World Voice Editor, Elizabeth Atalay (USA): The attack in Peshawar yesterday was a horrific act of barbaric cowardice. As a mother it sickens me to the core, and I know that today mothers around the world are in mourning for those innocent lives lost. My heart cries for the families of the lives taken yesterday in this senseless act of violence against children. Innocent children at school. I just can’t even fully express the despair the thought of it brings.
Contributor, Maureen H. (INDONESIA): It is so difficult to process such a horrible news. I cried and as a mom I cannot imagine the kind of grief and pain these parents have to go through.

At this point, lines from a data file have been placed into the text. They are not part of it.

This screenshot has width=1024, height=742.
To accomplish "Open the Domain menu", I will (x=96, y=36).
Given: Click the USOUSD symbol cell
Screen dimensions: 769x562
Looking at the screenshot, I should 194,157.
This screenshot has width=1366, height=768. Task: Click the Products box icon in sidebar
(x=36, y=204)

How do they move forward? How do they find peace? Is that even possible? It is every parent’s worst nightmare to lose a child but to have them taken away with such cruelty? I am in tears writing this.

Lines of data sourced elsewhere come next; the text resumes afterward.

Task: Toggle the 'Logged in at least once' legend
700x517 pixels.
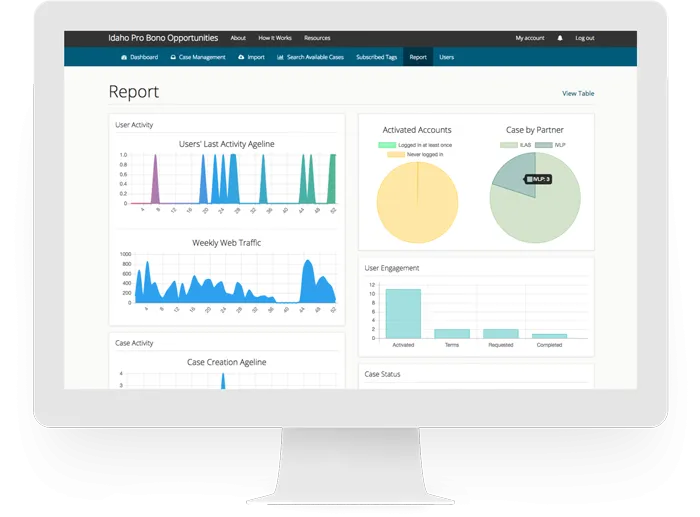Action: [x=410, y=145]
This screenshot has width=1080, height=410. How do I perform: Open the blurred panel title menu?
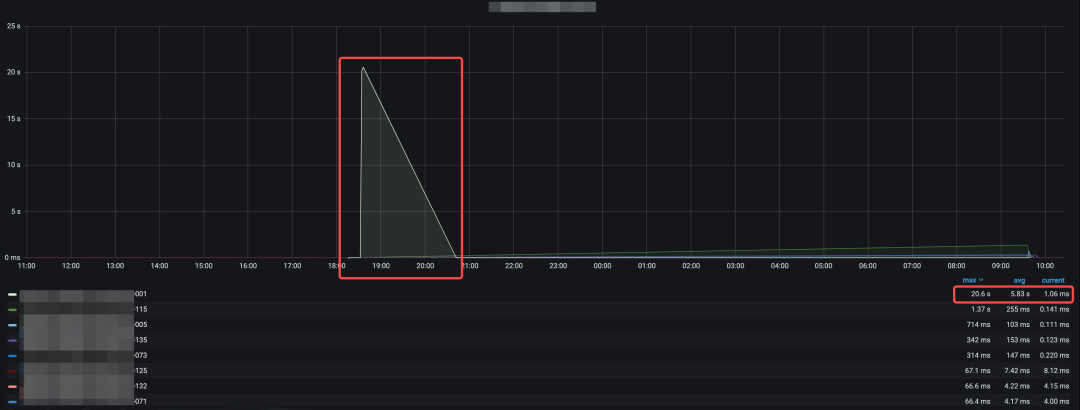[x=541, y=7]
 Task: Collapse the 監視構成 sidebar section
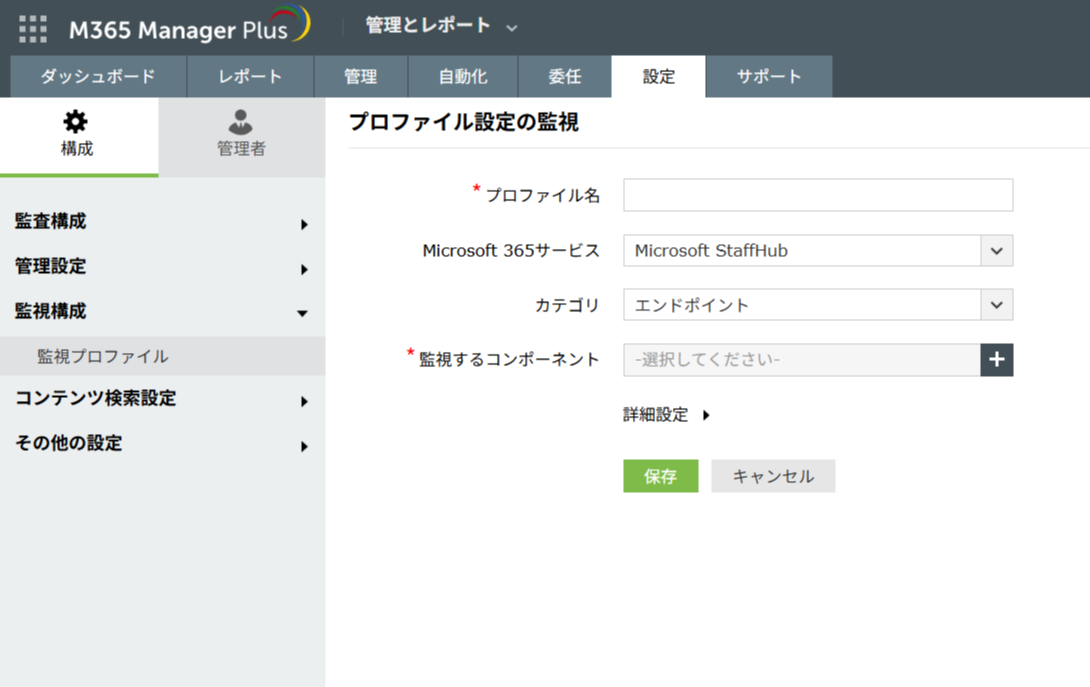coord(160,312)
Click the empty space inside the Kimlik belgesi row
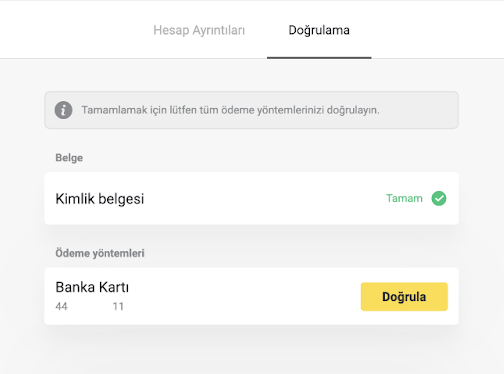Image resolution: width=504 pixels, height=374 pixels. [265, 198]
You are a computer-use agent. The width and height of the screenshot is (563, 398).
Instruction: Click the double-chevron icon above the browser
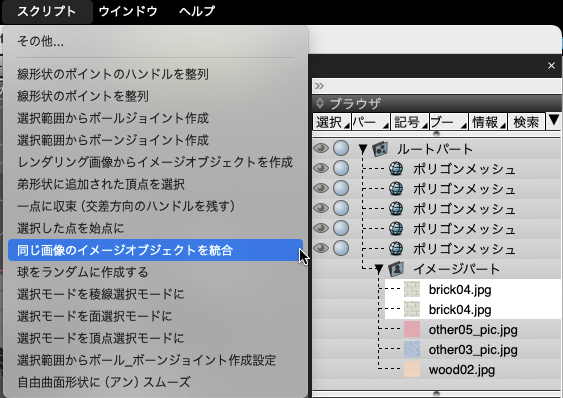[319, 86]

Copy Editor, Elizabeth M. (USA): Devastating. Memories of Sandy Hook. I went to the Facebook page of my friend who had lived and worked in Pakistan for many years and saw pictures of families gathering in the parks in protest… candles… calls for solidarity. But I also feel incredibly helpless. So much intake of such bad news lately. I have a very concrete need to DO something or else I will have to tune out completely. And I suppose it’s the mundane work of peace building in my home and community, but it feels incredibly insignificant.
Contributor, Martine de Luna (PHILIPPINES): This is all very difficult to hear. I just found out a couple of hours ago, and being pregnant right now, I am rather emotional about it. Angry, mostly; hurting and crying for the mothers and fathers of the children. There is absolutely NO justification, no cause that warrants the murder of innocent children!!! It enrages me to think such evil exists in this world. We are used to hearing about war and strife, but every time innocent children are brutalized like this, it’s like I am paralyzed by grief and anger, the kind of anger only a mother would understand, the kind that stems from something unjustly stolen from you and there was nothing you could do about it.

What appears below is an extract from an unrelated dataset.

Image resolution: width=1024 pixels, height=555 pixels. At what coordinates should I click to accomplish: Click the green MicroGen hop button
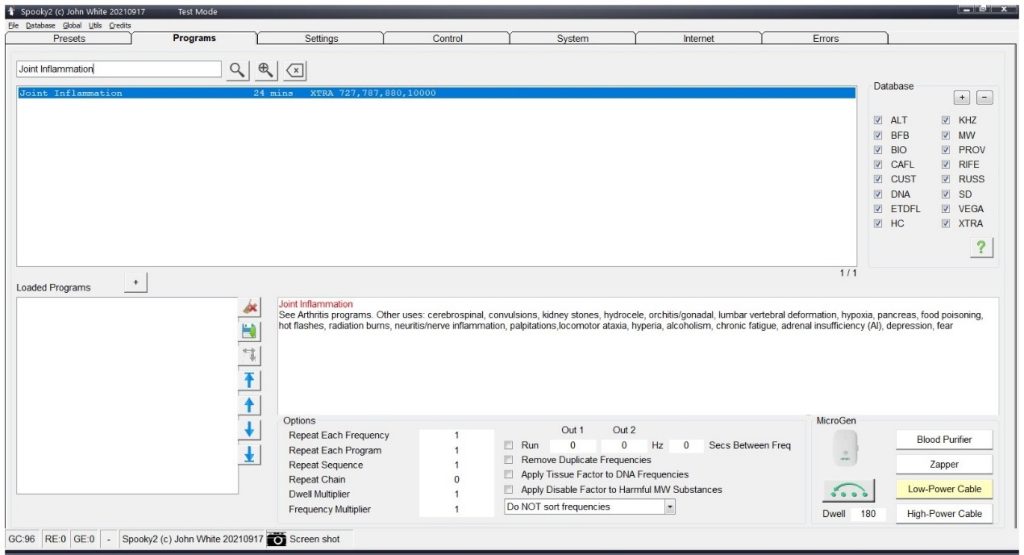pos(847,490)
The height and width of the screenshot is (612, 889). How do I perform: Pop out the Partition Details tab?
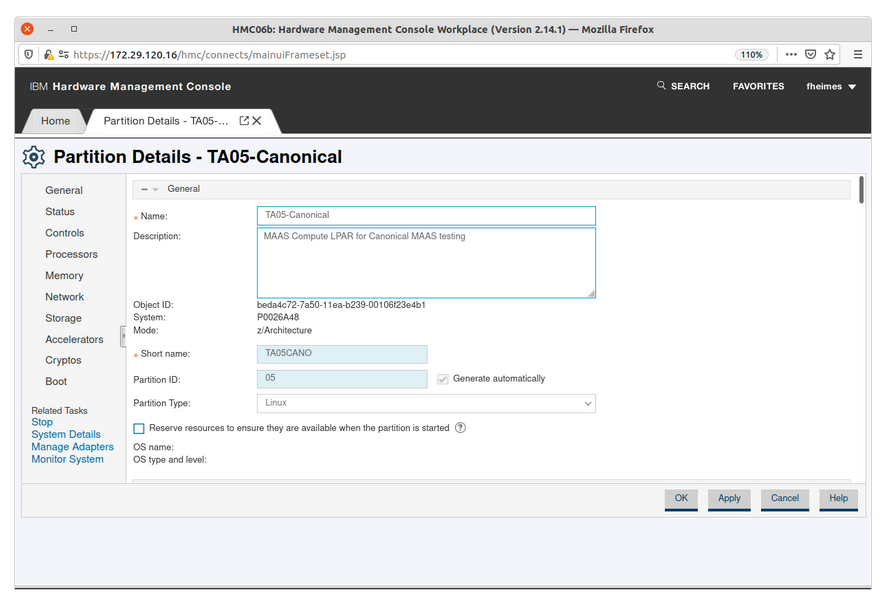click(244, 121)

Contributor, Karyn Vanderzwet (NEW ZEALAND): I don’t watch much “news”….. haven’t for a long time. Yet, still I heard.
I’m over hearing that children have been killed in cold blood. I’m over feeling like my heart’s been ripped out… that, there but the Grace of God go I. I’m over having my mother love stomped on, as if it means nothing.
Every death is painful. Every child lost breaks my heart.
How can those mothers stand it? How did mothers, at any time, stand it? How ? How ? How?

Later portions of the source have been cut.